Stored data entries:
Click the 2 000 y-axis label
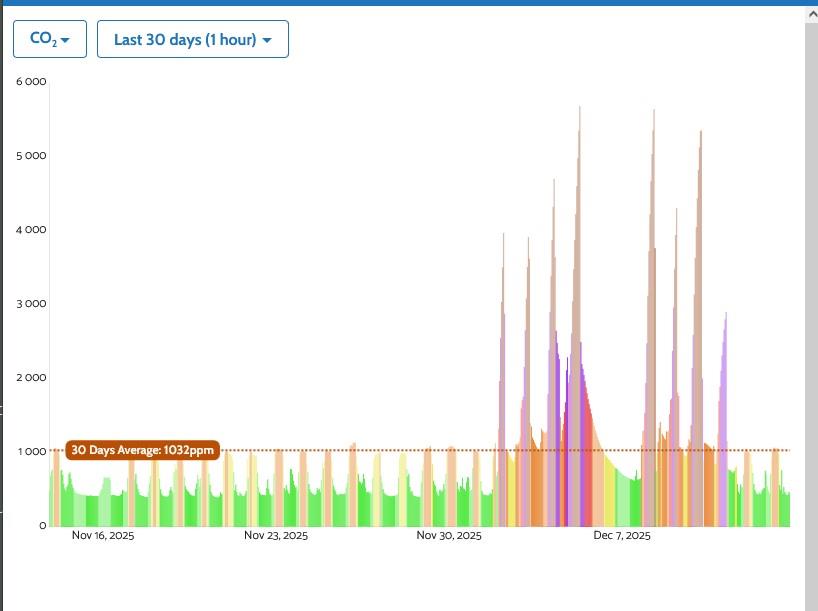This screenshot has width=818, height=611. (31, 377)
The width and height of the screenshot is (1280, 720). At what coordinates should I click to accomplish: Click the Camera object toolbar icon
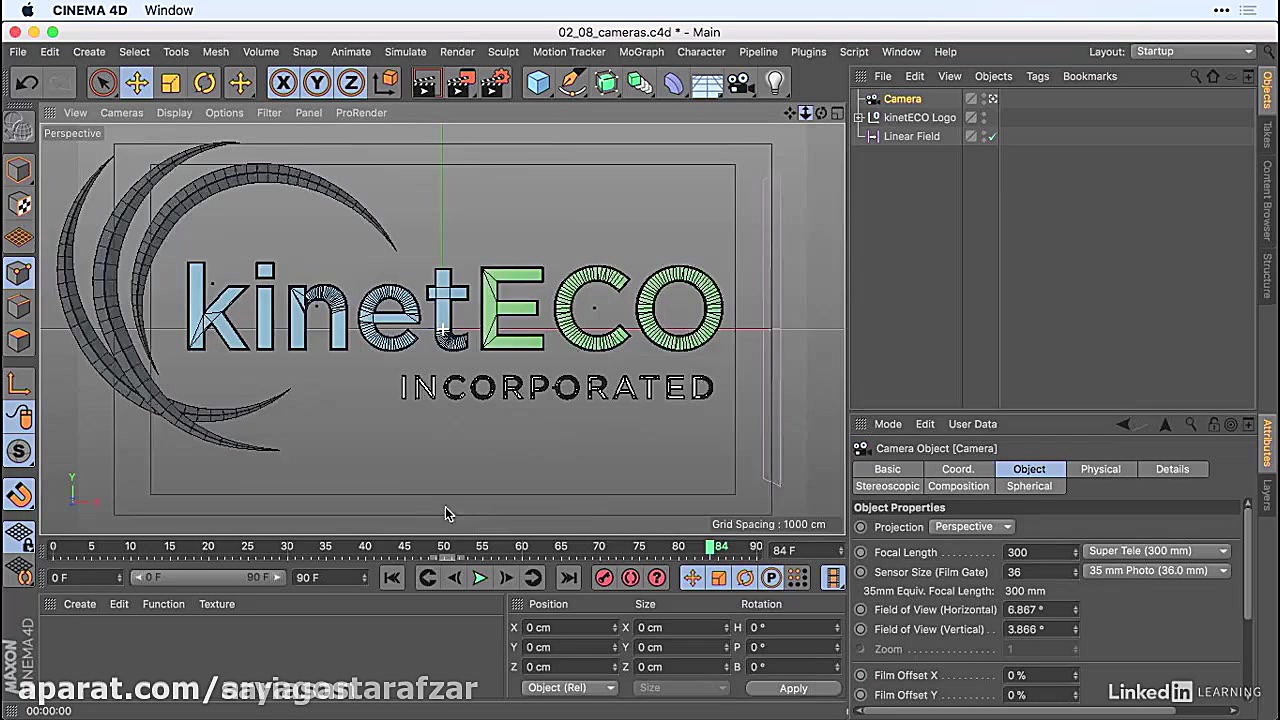click(740, 83)
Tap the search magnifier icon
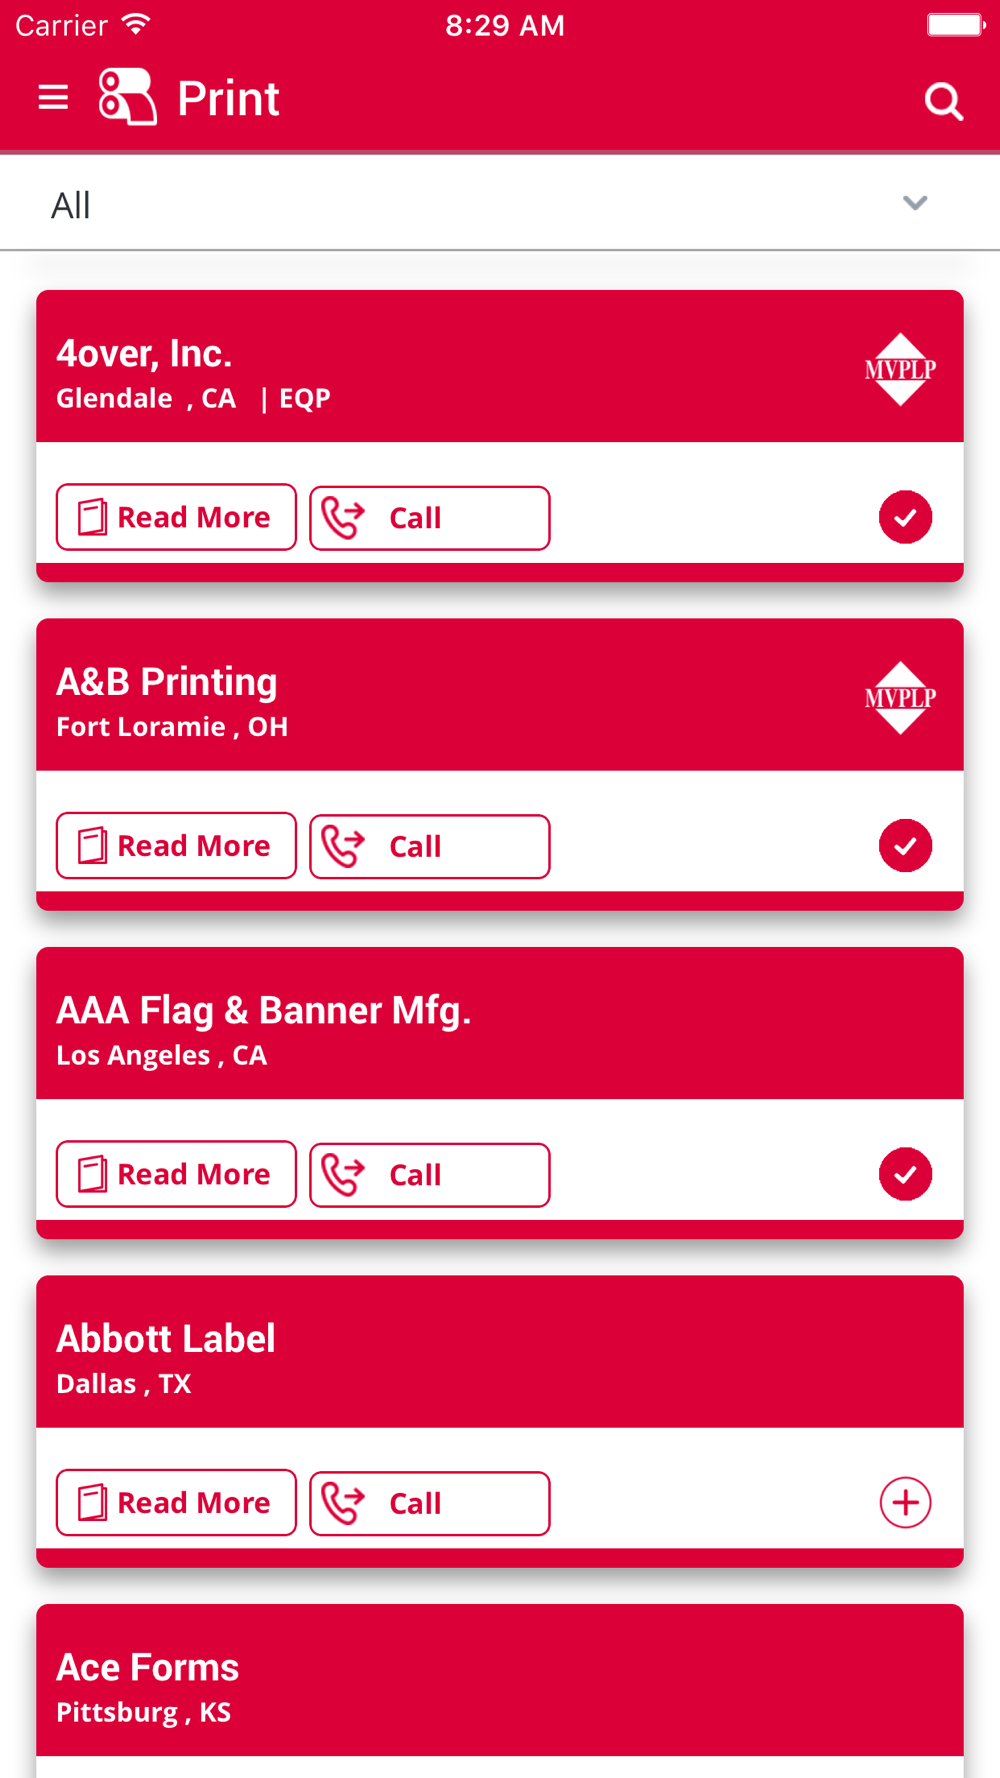1000x1778 pixels. (x=943, y=101)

- YOUR INSTRUCTIONS -
Here the job is to repeat the entries verbatim while leaving all pictures out.

- EXERCISE ANSWER -
Click the 2 000 y-axis label
This screenshot has width=818, height=611. (31, 377)
The width and height of the screenshot is (1280, 720). At what coordinates should I click to accomplish: Click the Camera object toolbar icon
click(740, 83)
Tap the search magnifier icon
1000x1778 pixels. (x=943, y=101)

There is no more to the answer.